A disadvantaged background does not mitigate the fact that Jones-Nelson killed a man, Fayette argued. He chose the lifestyle, he said, and ultimately the judge agreed. They also disagreed with the PTSD diagnosis.

A murder 'waiting to happen'

Judge Miller said the murder of Jordan was "an event waiting to happen," adding he understood Jones-Nelson was dealt some tough cards in life, but he chose to hang around known gang members.

The 23-year-old sat leaning forward as Miller explained why he was imposing the chosen sentence. As Miller continued to disagree with the defense's arguments -- the PTSD, the inescapable environment, the threats of death -- Jones-Nelson leaned back, slouching in his chair.

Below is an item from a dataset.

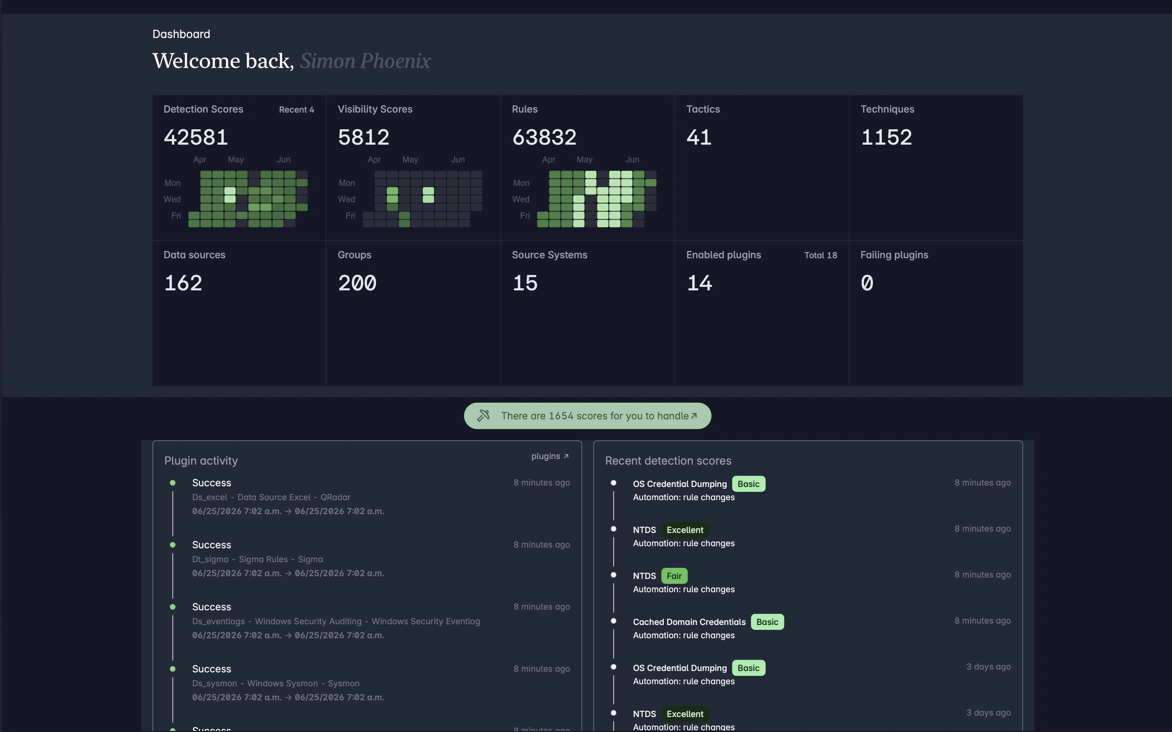Viewport: 1172px width, 732px height.
Task: Click the pickaxe icon in scores banner
Action: click(x=483, y=416)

Just prior to the judge's comments, Jones-Nelson apologized to his own and Jordan's family and friends, as well as the court for wasting its time. His statements left many in the courtroom wiping tears from their eyes. "God bless you, Marquinn," one attendee said.

"I live with the torment and the tortured memories of the day that resulted in the loss of one of God's greatest gifts -- life. I can toss around would-haves, should-haves and could-haves in a million different scenarios, but the fact is I acted out of raw fear and let that control my mind, body and soul," Jones-Nelson said.

"Please accept my apologies and condolences, I need your family to know that I mourn your tragic loss and seek forgiveness for my actions that night. I hope that time mends and heals your broken hearts. Please do not hold anyone responsible or accountable for my actions. They were mine alone."